The Roxbury facility has become the fourth “safety-net site” for immigrants in Massachusetts as they wait to be placed in the state’s shelter system. Traditional shelters in Massachusetts reached capacity at 7,500 families, with much of the overfill turning toward waiting rooms in hospitals and church halls, the Daily Mail reported.
Massachusetts is currently housing 1,000 immigrants after Gov. Greg Abbott (R-TX) bussed immigrants from the Lone Star State to blue states that professed to have sanctuary cities in an effort to share the burden of his state’s border crisis.
“For the first community where this is being proposed to be Roxbury, a community that over so many decades has faced disinvestment, redlining, disproportionate outcomes, it’s very painful, and it’s painfully familiar,” Boston Mayor Michelle Wu said Monday on a WBUR Radio Boston program.
“It feels like a particular inflection point when we are now taking offline buildings that are beloved and well used and dedicated to community programs because we now have such a crisis,” she said.

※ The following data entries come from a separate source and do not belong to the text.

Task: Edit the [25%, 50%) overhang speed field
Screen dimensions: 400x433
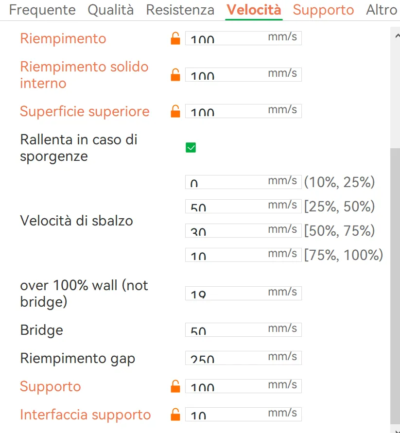Action: coord(243,206)
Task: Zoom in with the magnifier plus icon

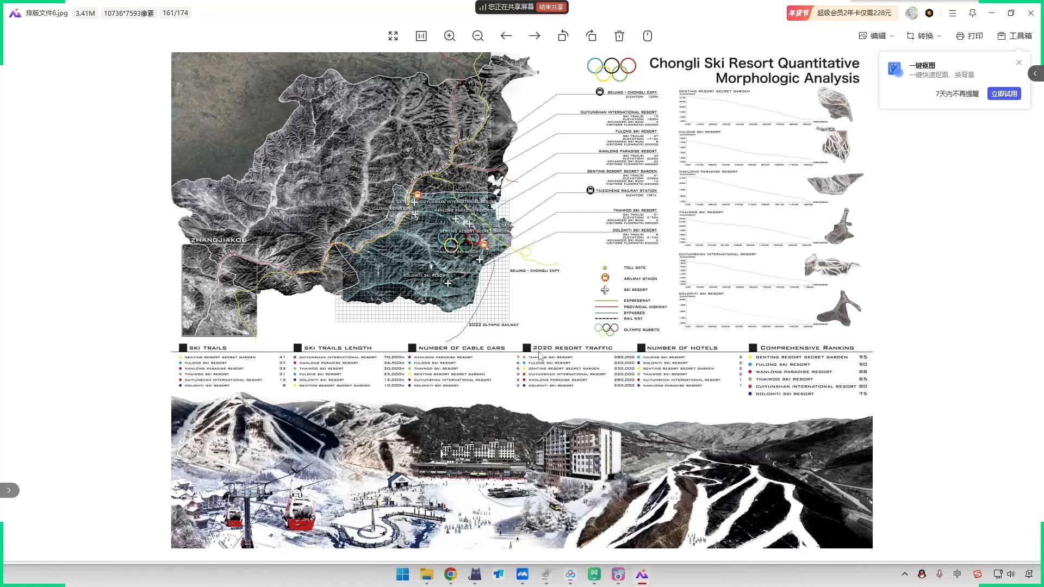Action: 450,36
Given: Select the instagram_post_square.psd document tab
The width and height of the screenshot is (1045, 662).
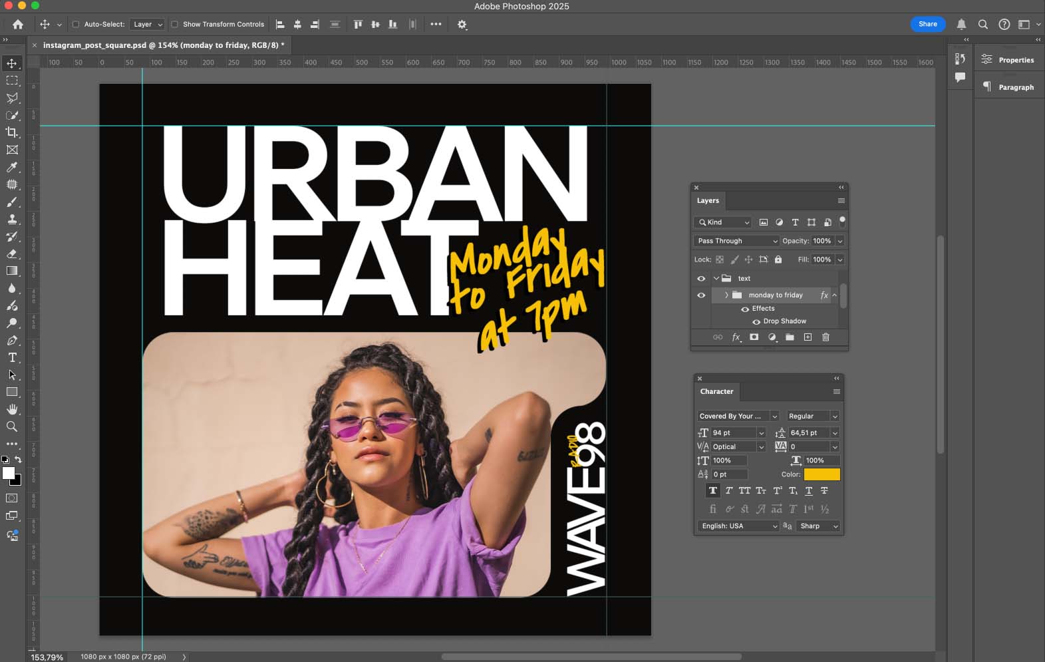Looking at the screenshot, I should [x=163, y=45].
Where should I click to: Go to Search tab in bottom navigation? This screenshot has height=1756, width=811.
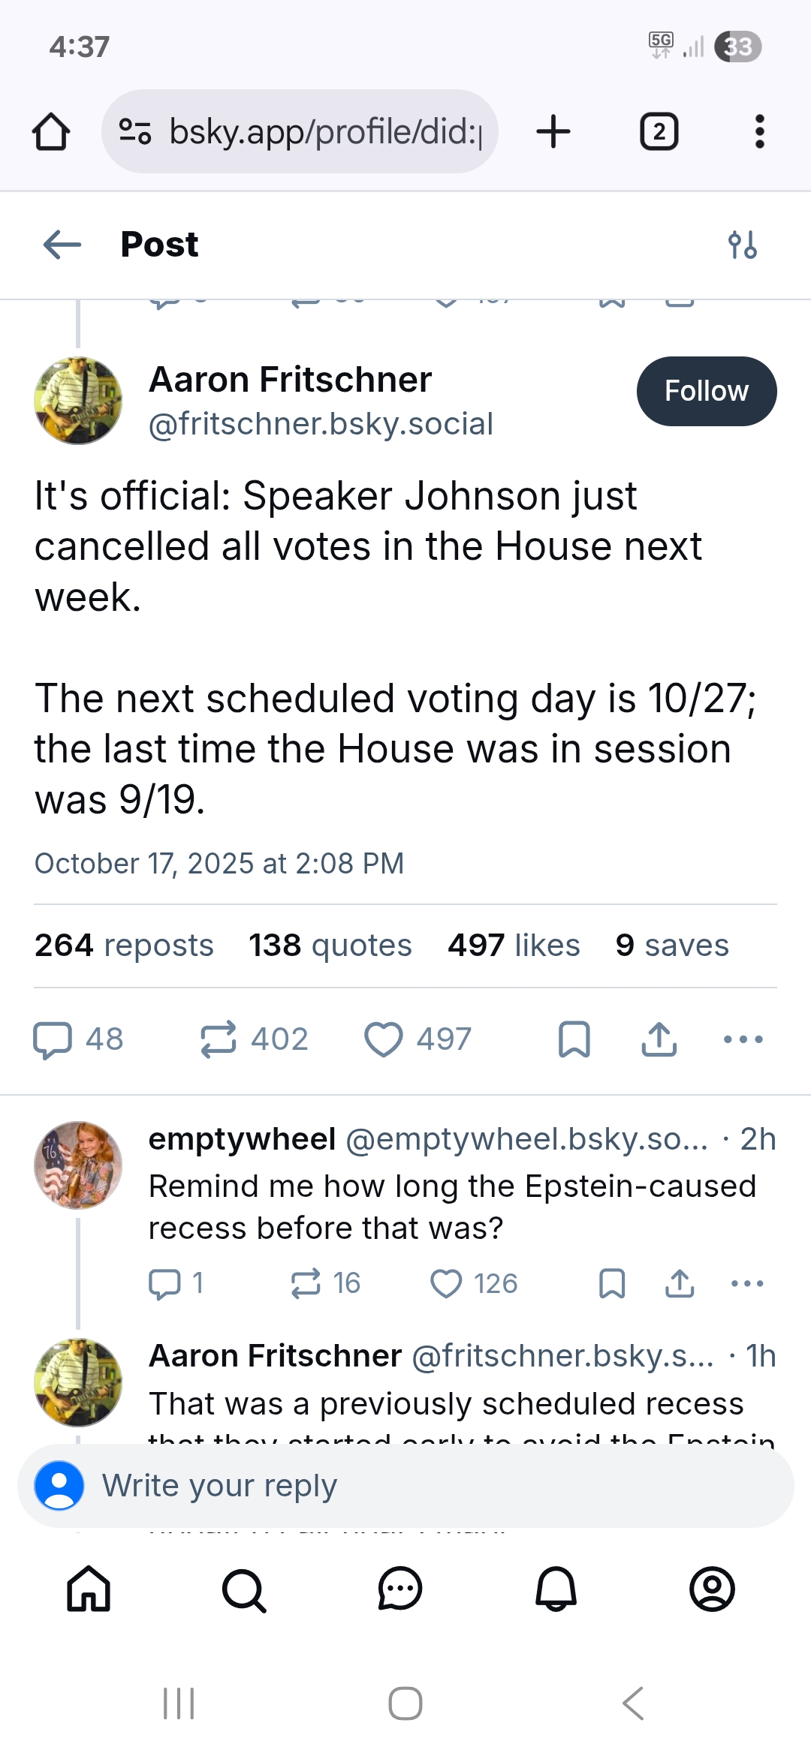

Healey told residents at the forum that the facility would be open again to the public by June. In the meantime, she admitted she was unsure of what to do for programs that had been uprooted, saying she would try calling some universities.
In the latest report, the migrant crisis has cost Massachusetts $325 million, and state officials estimated that it could cost the state nearly $1 billion this year, according to WWLP.